▸ Task prompt
The expected output is each line below containing "Whatsapp", copied in full.

### Data to process ###

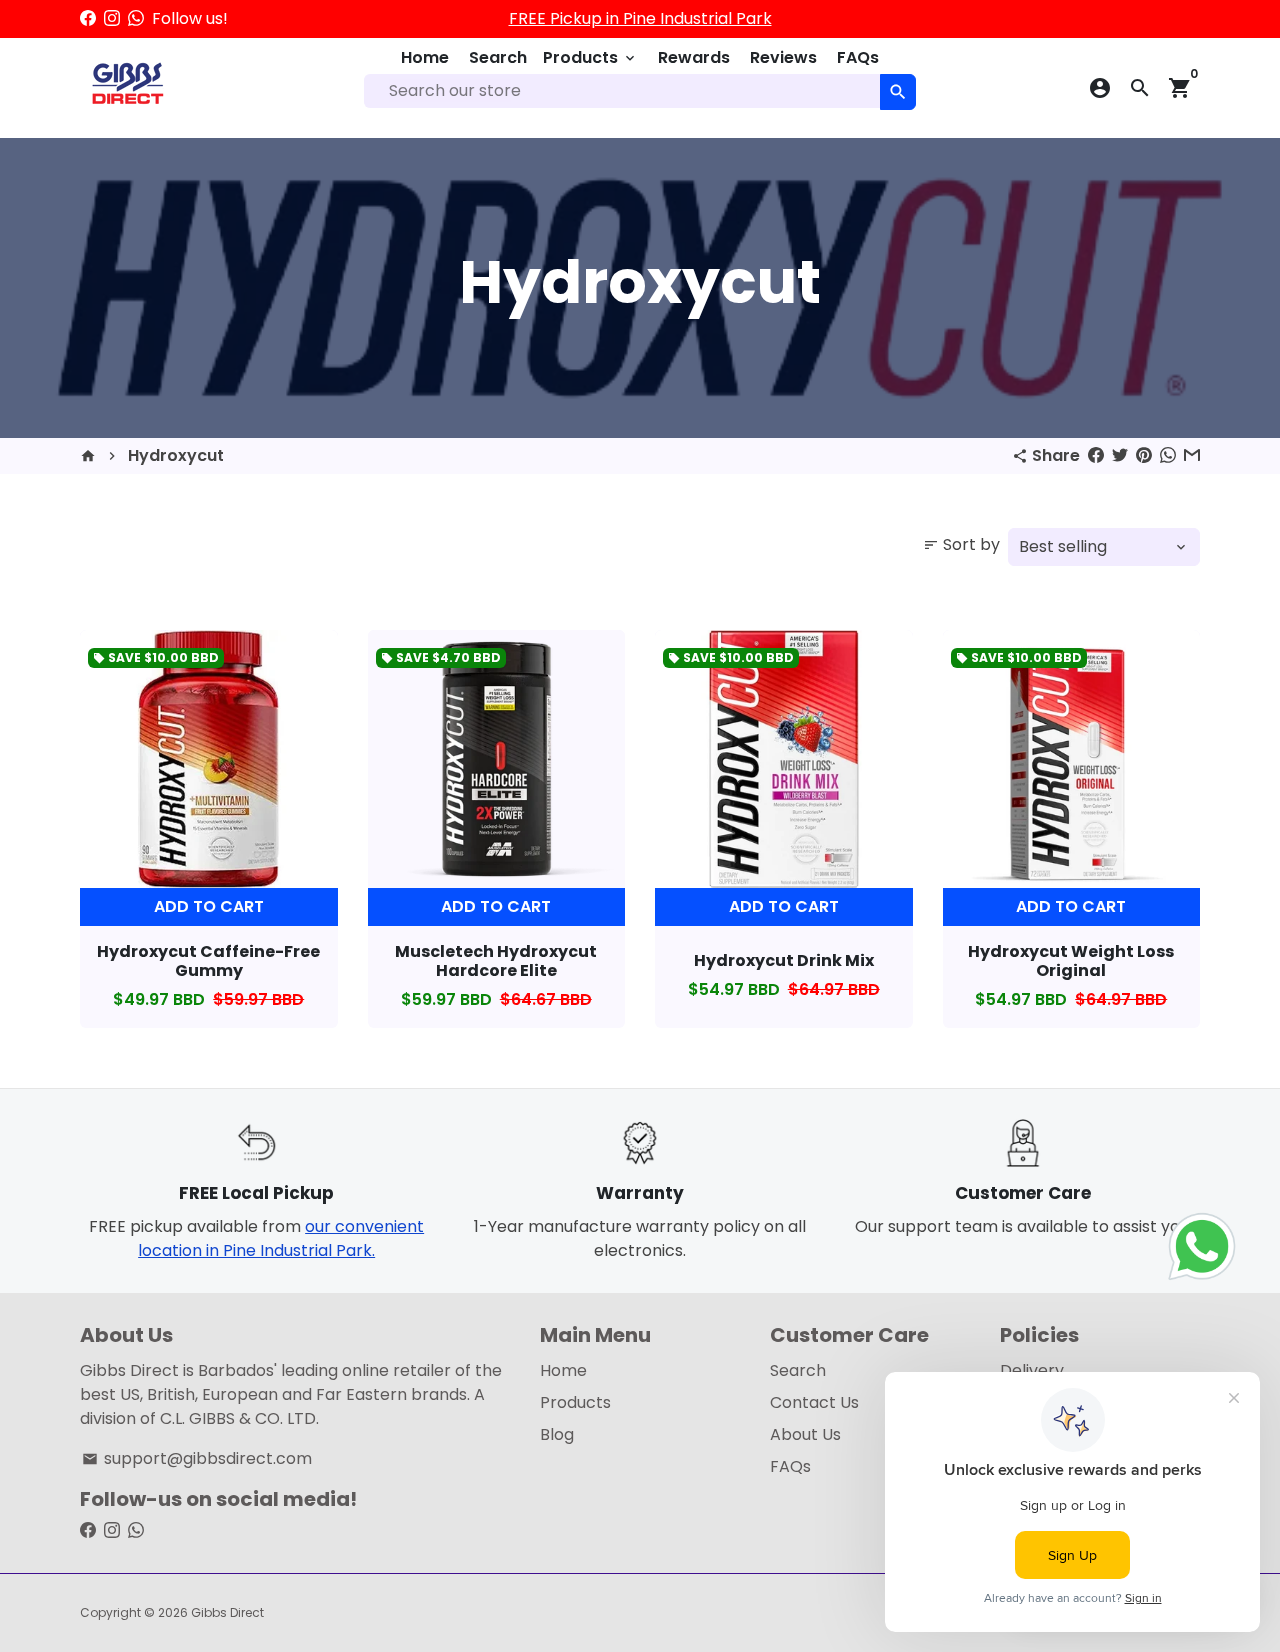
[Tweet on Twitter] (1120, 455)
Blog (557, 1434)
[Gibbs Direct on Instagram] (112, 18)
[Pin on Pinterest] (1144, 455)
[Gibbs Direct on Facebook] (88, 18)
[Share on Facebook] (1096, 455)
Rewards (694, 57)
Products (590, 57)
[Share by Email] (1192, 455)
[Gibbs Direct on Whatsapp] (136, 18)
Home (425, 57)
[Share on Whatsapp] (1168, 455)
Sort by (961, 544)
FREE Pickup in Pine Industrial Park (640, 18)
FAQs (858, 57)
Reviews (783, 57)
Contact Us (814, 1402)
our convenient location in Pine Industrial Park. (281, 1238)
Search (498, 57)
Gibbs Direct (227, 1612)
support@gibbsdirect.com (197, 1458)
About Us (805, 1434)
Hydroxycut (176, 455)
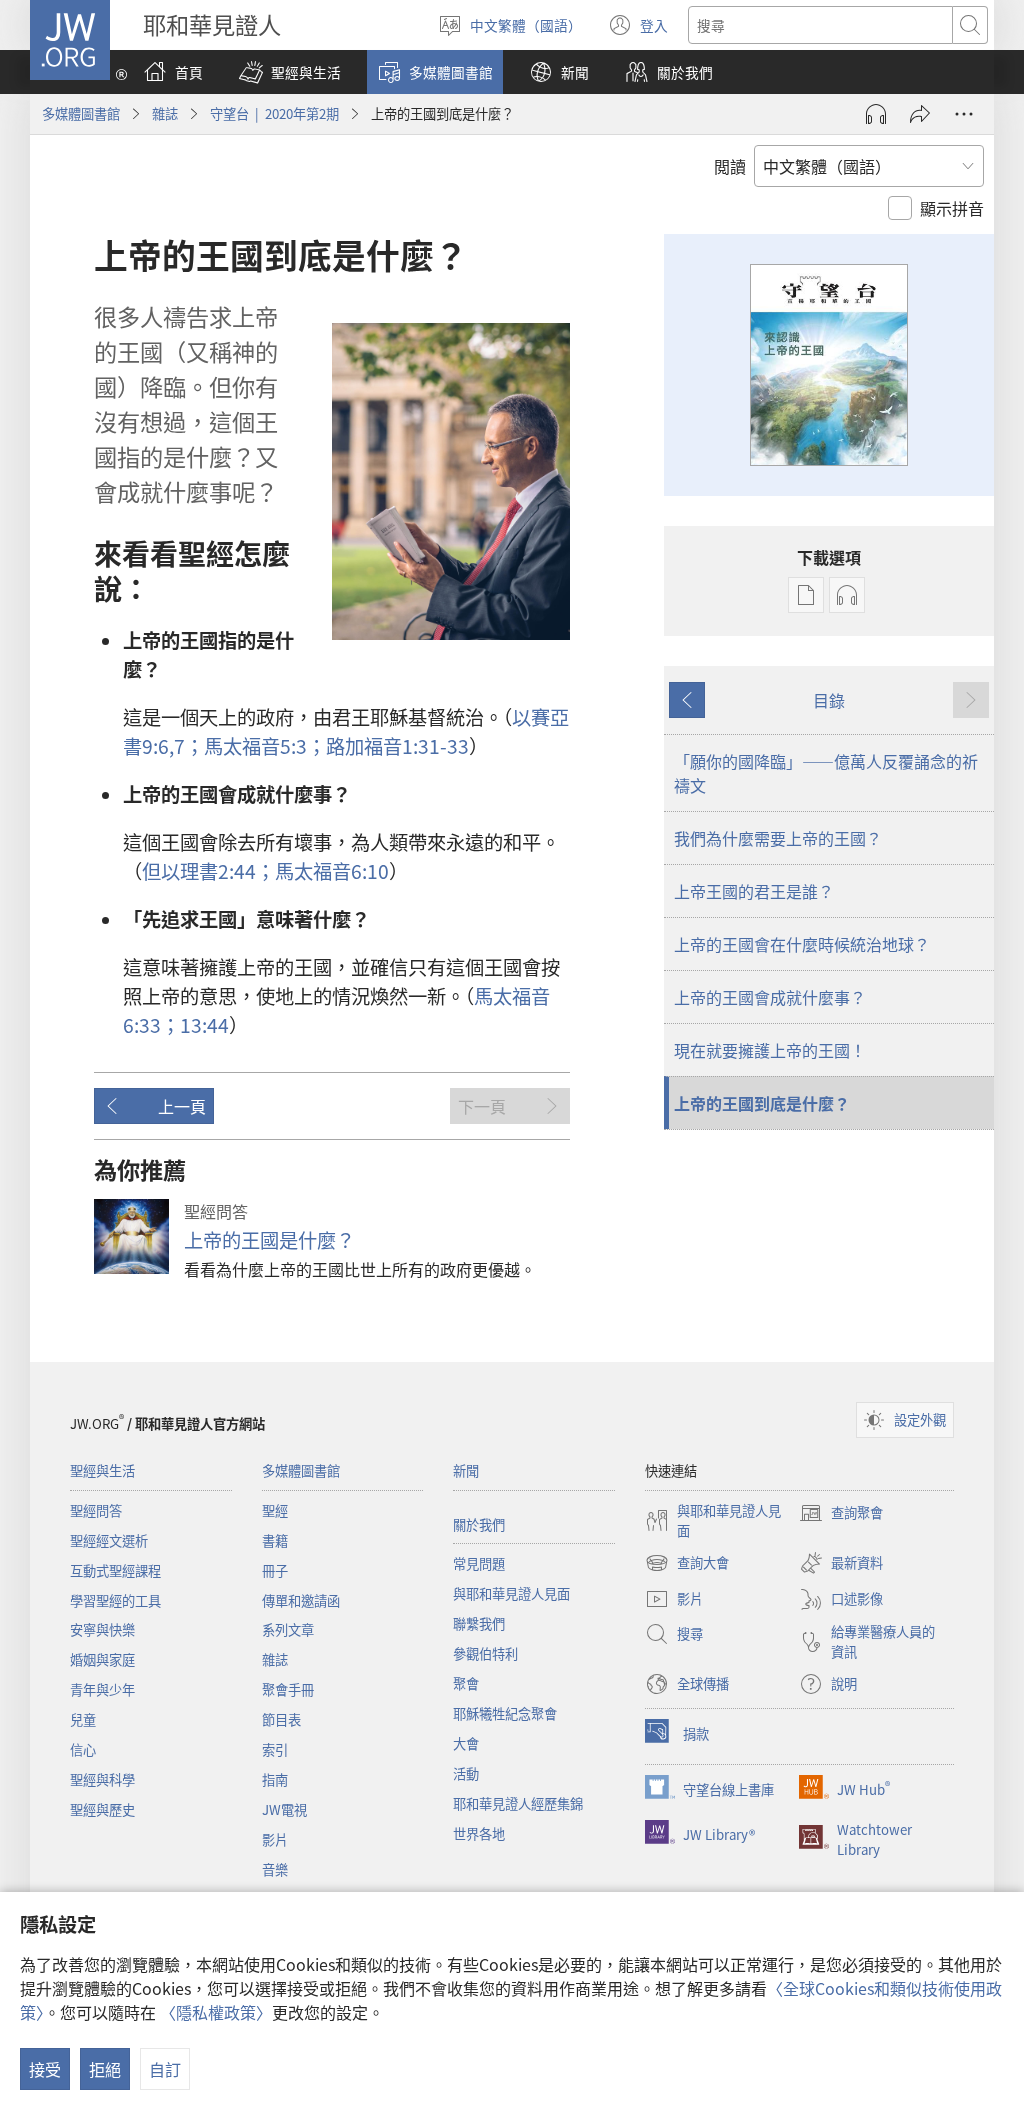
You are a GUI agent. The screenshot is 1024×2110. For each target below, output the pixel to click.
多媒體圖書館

###
### Data to process ###

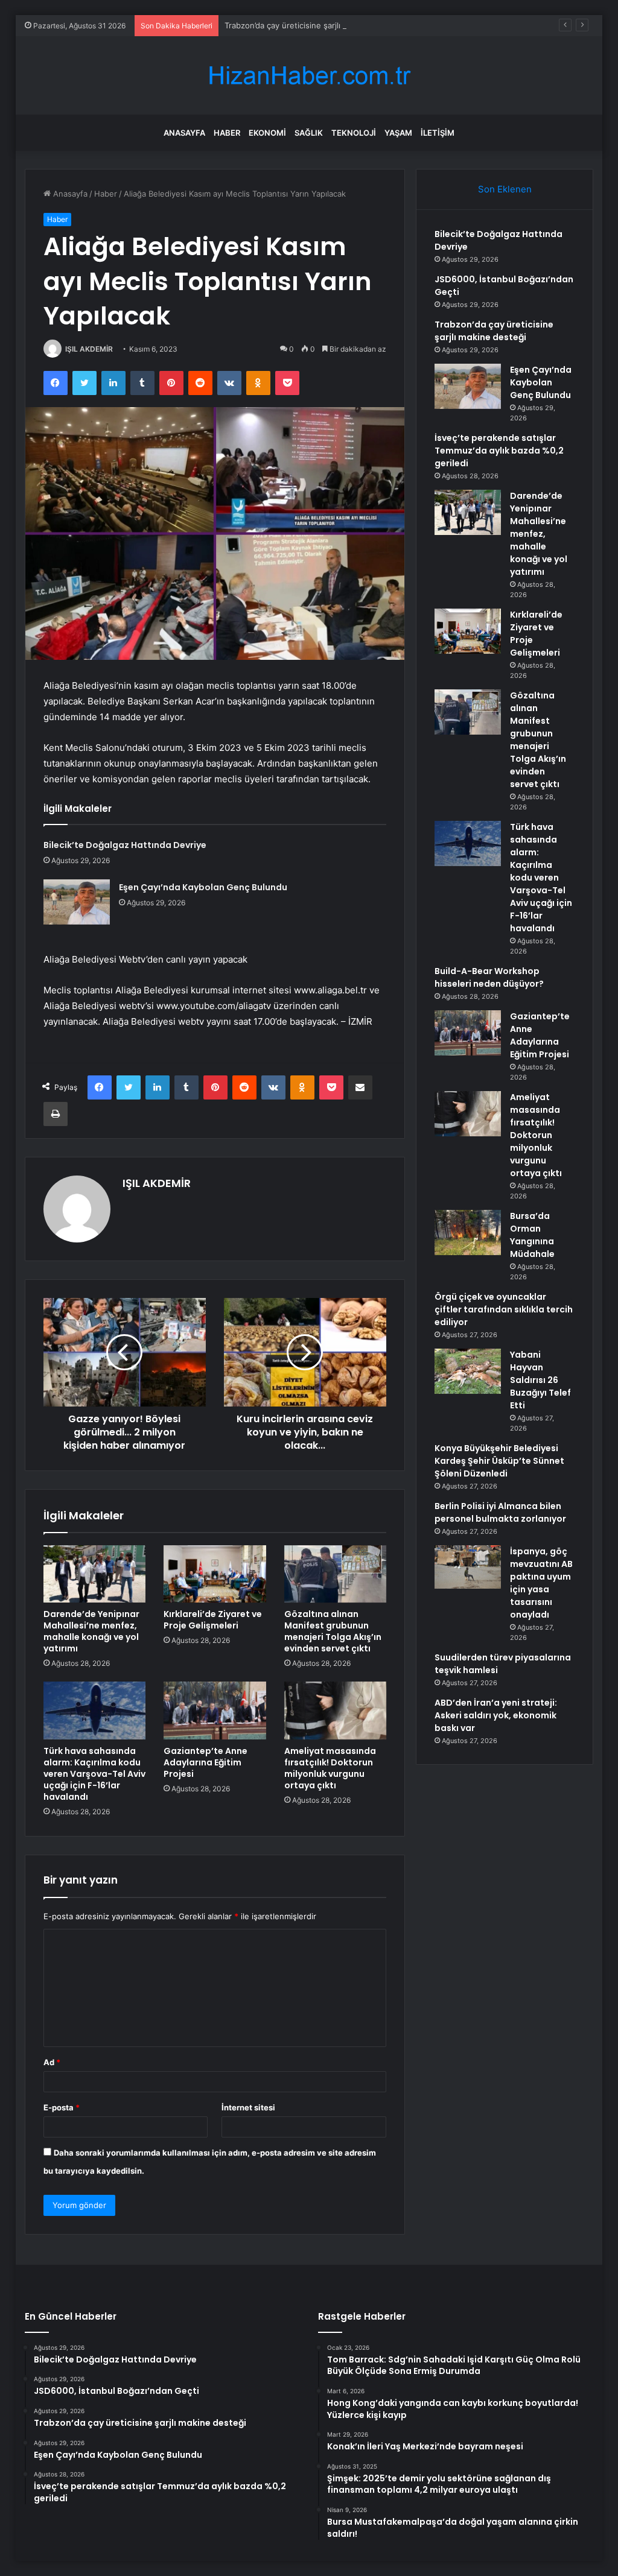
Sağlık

###

▸ Solution below
[Gibbs Direct on Whatsapp] (136, 18)
[Share on Whatsapp] (1168, 455)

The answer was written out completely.